Rául Narval y su esposa llegaron a la ciudad huyendo de Los Hombres Desnudos. Esperaban encontrar en el tráfago de la metrópoli, en su vivificante anonimato, reposo a sus modernos afanes, descanso para sus almitas atribuladas.
Al primer Desnudo se lo encontró la Sra. Narval una tarde al volver de clase del Sr. Trapatroles, afamado discípulo del logopeda alemán (loco).
De pie, en el ángulo oscuro del salón, sin apenas apoyarse en la pared, el rostro de perfil y los brazos en jarras. La rodilla derecha levemente flexionada, el sexo pendulón y la piel blanca como calostro, nieve o papel Fedrigoni Tintoretto Crystal Salt (brillo).
La Sra. Narval corrió llena de espanto en busca de su esposo. Cruzó su ubérrima huerta por el mismo centro, sin acordarse de acelgas, berenjenas, berros, boniatos, colinabos, chirivías, puerros, rábanos, rabanitos ni remolachas. Lo encontró donde esperaba: en casa de la familia Carmichael, despiojando mandriles para venderlos al peso a ecologistas cariacontecidos. Su marido dejó al momento el mono que tenía entre manos y se dirigió a su casa con ánimo de enfrentarse a cualquier cosa, por desabrigada que fuera. Cuando llegaron, aquel primer Desnudo había desaparecido. Sus pies habían dejado una leve marca de sudor en el suelo.

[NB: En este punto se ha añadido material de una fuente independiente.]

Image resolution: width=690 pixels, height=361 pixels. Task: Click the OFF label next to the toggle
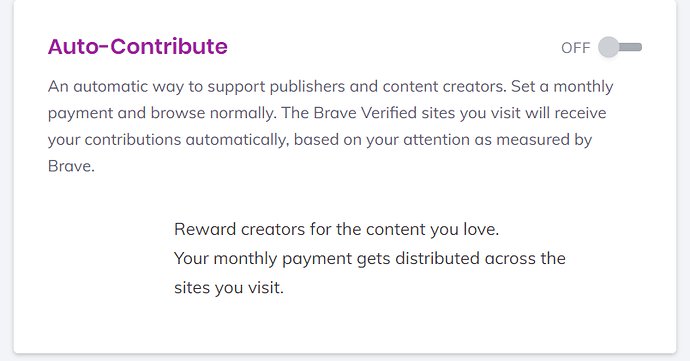point(575,48)
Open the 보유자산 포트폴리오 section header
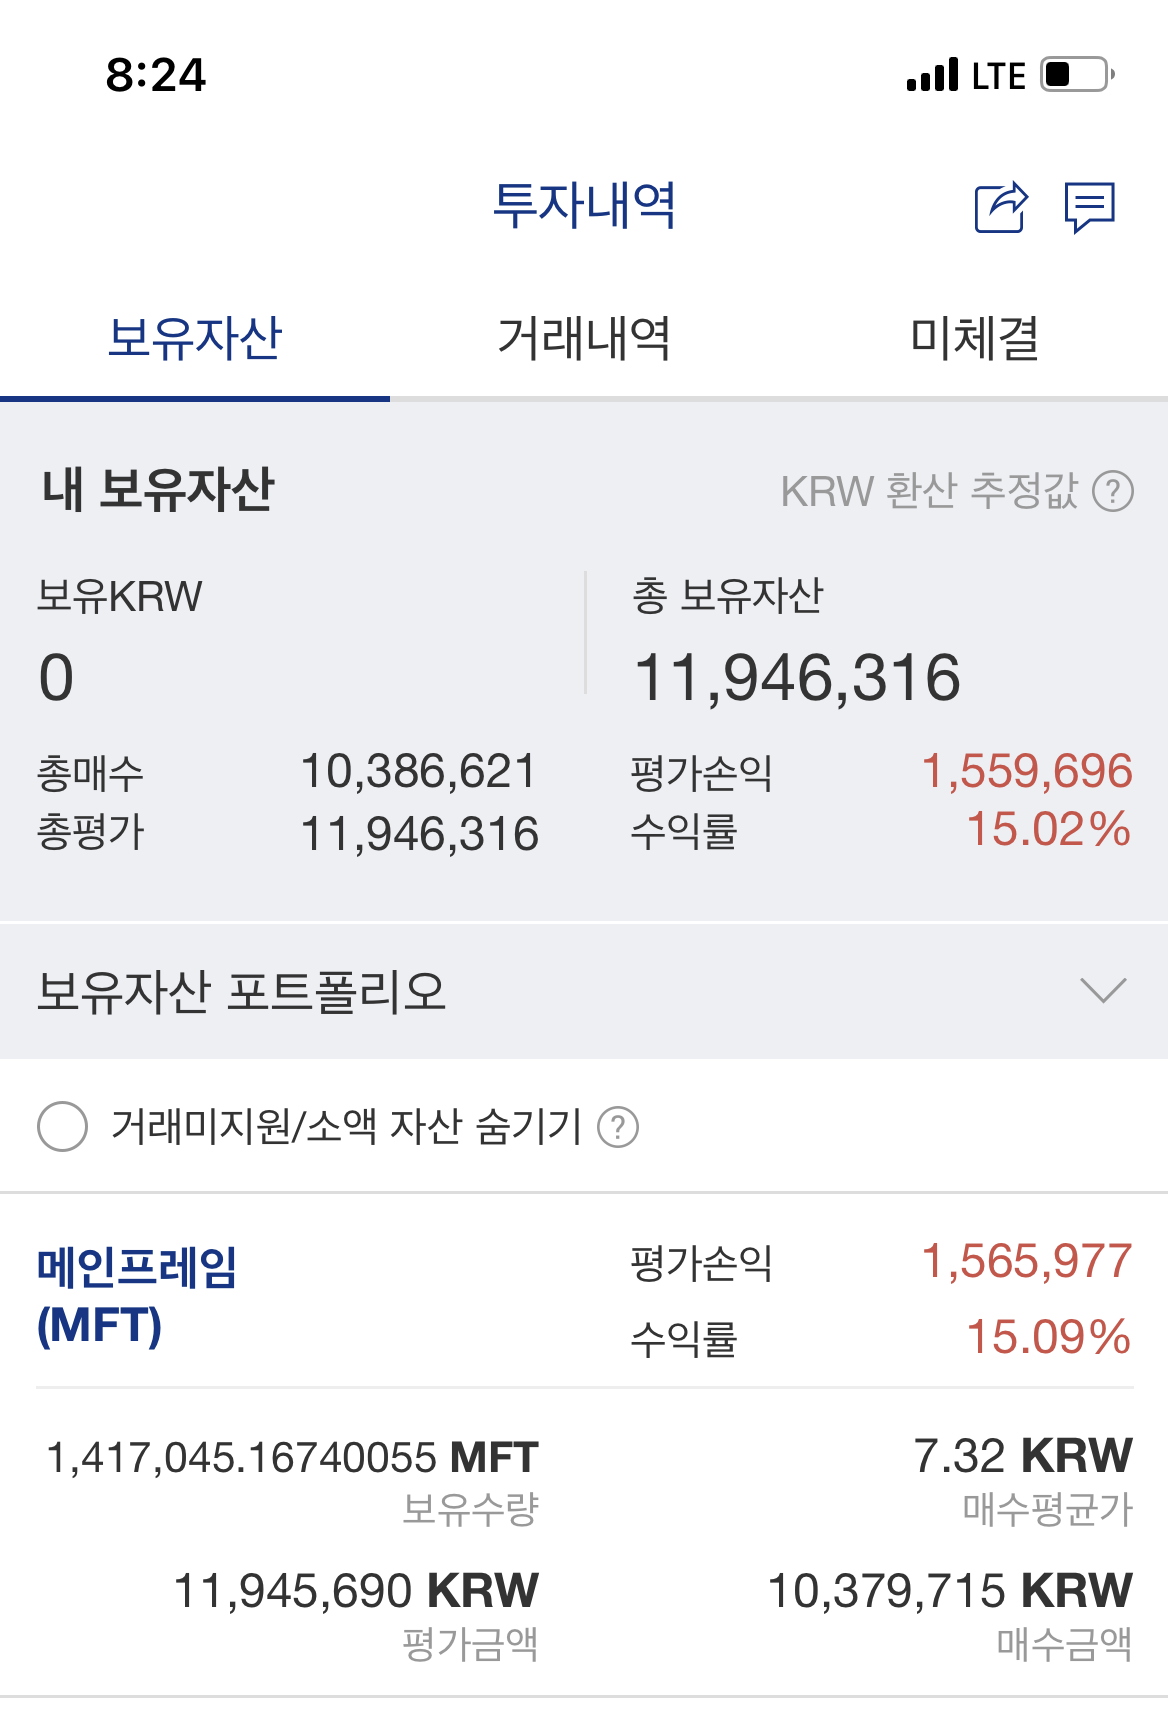This screenshot has height=1728, width=1168. pos(584,990)
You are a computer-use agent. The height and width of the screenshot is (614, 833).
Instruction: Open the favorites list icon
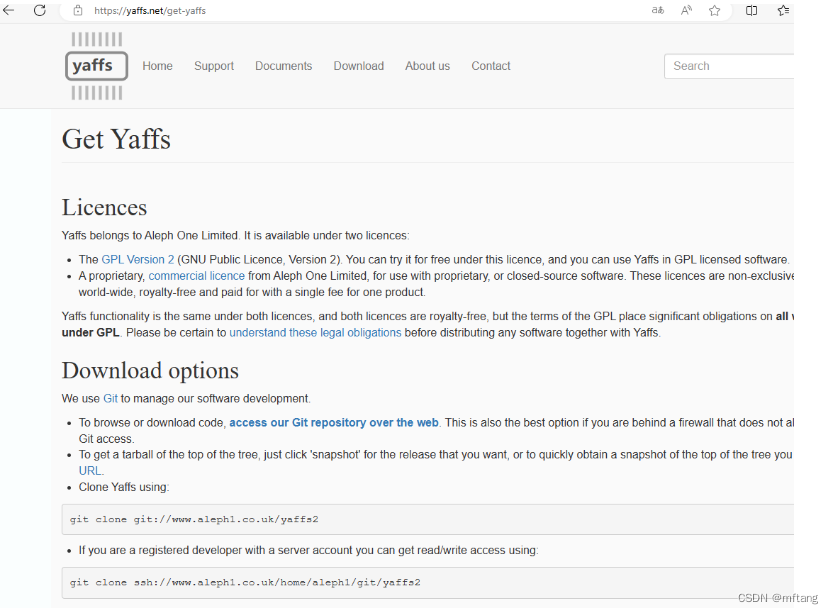coord(783,10)
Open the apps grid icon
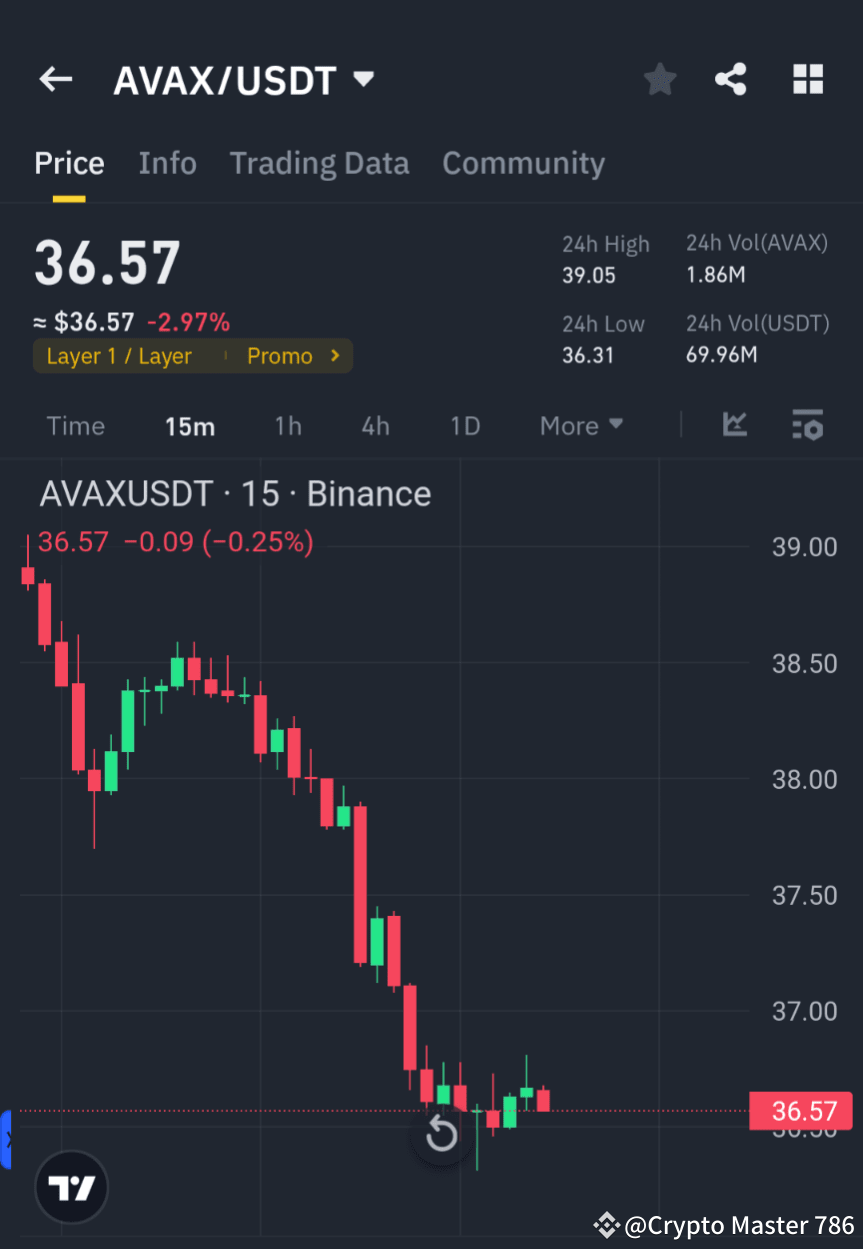 coord(808,79)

- Huele raro – dijo el Sr. Narval -. ¿Almizcle?
- Yo diría más bien compota de manzana.
Luego fueron apareciendo más. Siempre solos, nunca el mismo. Uno calvo y bajito en una mecedora, una mujer de pelo gris apoyada en la lavadora, un niño con cara de foca monje bajo el tendedero, otro muy flaquito en la funda del contrabajo.
También sus vecinos decían habérselos encontrado en los lugares más insospechados. Alguno había reaccionado con violencia, y por el pueblo corría el rumor de que Zebulón McKeihan le había dado una paliza de muerte a un Desnudo intempestivo con cara de muñidor intrigante y cintura praxiteliana.
Muchos lo intentaron, pero nadie logró hablar con ellos. Vinieron de la ciudad expertos investigadores en mistificación, mas no lograron verlos ni oliscar almizcle o compota de manzana.
- Amigo Carmichael, vengo a anunciarte que mi señora y yo hemos decidido probar suerte en la ciudad. La verdad es que ella siempre quiso ver las luces francesas, y ambos estamos más que hartos de encontrarnos Desnudos y de que la casa huela a almizcle o a compota de manzana, según el día o el capricho del viento. Tengo un pariente, Nino Gomera, que trabaja en el Palacio Francés. Ha contestado a mi llamada con júbilo parenteral e incluso me atrevería a decir que intravenoso. Subcutáneo quizá sería aventurado, pero todo se andará.
- ¡Ah, el Palacio Francés! Se dicen cosas.
- También dijimos hasta hartarnos de aquel buhonero entrañable con pinta de gilipollas y luego resultó ser un famoso presentador de televisión por cable en viaje de placer, de incógnito y de gran flexibilidad horaria.
- Ya.
- Sí.
- Bueno, amiguito, confío en que vuestra decisión sea acertada. Le dire a Ma Carmichael que os prepare algo de carne de caballo con condimento de frutillas para el viaje.
- Nos vendrá de perlas, a qué negarlo.
- Os daremos toda la que podáis transportar, y si durante el camino la carga se os hiciera muy pesada, podéis entonar cánticos a Sant Antoine de Puyseguin, nuestro amado patrón, mientras unas cuantas moscas beben de vuestras lágrimas devotas.